== Set exercise ==
Copy everything in the exercise post from "I wouldn’t mind" down to "is worth it.", substituting "thirty dollars" for "twenty bucks".

== Page ==
It just isn’t practical for me to take up jogging again until I either a. get some cold weather and reflective gear or b. enroll in a gym for the winter months. It’s too dark when I get home now so even if I can get some layers together I don’t have any reflective clothing. I still haven’t found my sweatpants.
I wouldn’t mind paying for a gym membership, either. The local gym only costs twenty bucks a month. I could swing in on my way home. That way I could even wait until I get home to shower. (You wouldn’t really think I would shower in a public place, would you?) I would have to take my dinner to work twice a week but that wouldn’t bother me. I wouldn’t want to bother heading out on the weekend but I suppose I could justify the trip; I think my health is worth it.
I just have to wait until after the holidays to spend money on either option. I would hate to feel like I’m getting involved with fitness as a New Year’s resolution. I don’t do those. But I have to think practically. In the meantime I suppose I’ll just have to keep looking for those sweatpants.
Knowing full well that I was putting off exercise for a little bit longer, I cracked open my last beer on hand to go with dinner. I would have otherwise waited until later this evening to probably have it with my bedtime snack. I was cutting down on alcohol for a while but damn it, if I have a twelve pack on hand it doesn’t last long. The fact that I’m not consistent in my drinking habits is probably not that good for me, either. Then again, I’m not so sure about these bedtime snacks. I get hungry so I need something but I probably could have something a little more healthful.

== Supplied data ==

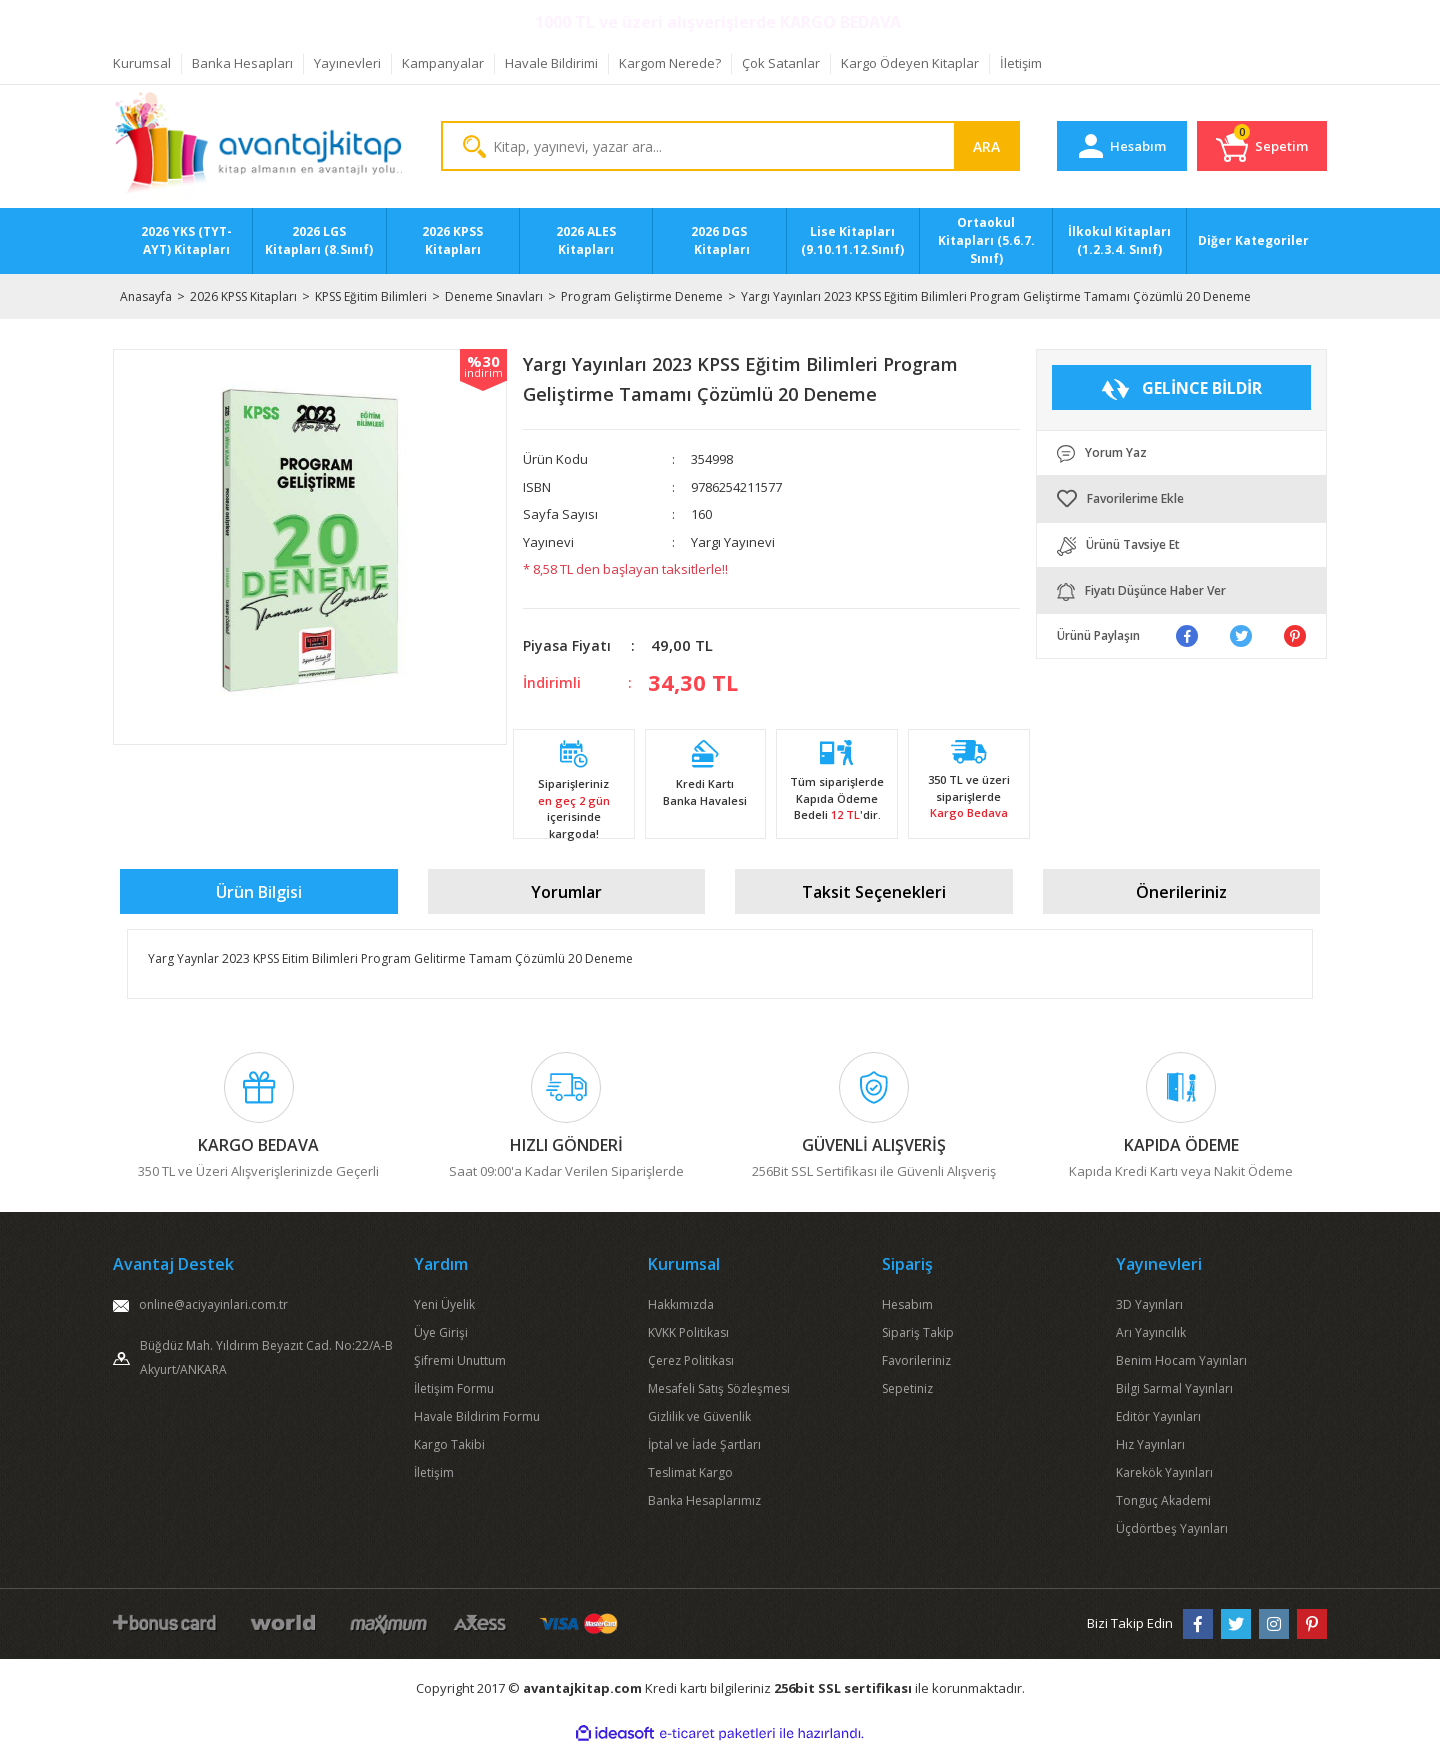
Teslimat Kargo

== Solution for this problem ==
I wouldn’t mind paying for a gym membership, either. The local gym only costs thirty dollars a month. I could swing in on my way home. That way I could even wait until I get home to shower. (You wouldn’t really think I would shower in a public place, would you?) I would have to take my dinner to work twice a week but that wouldn’t bother me. I wouldn’t want to bother heading out on the weekend but I suppose I could justify the trip; I think my health is worth it.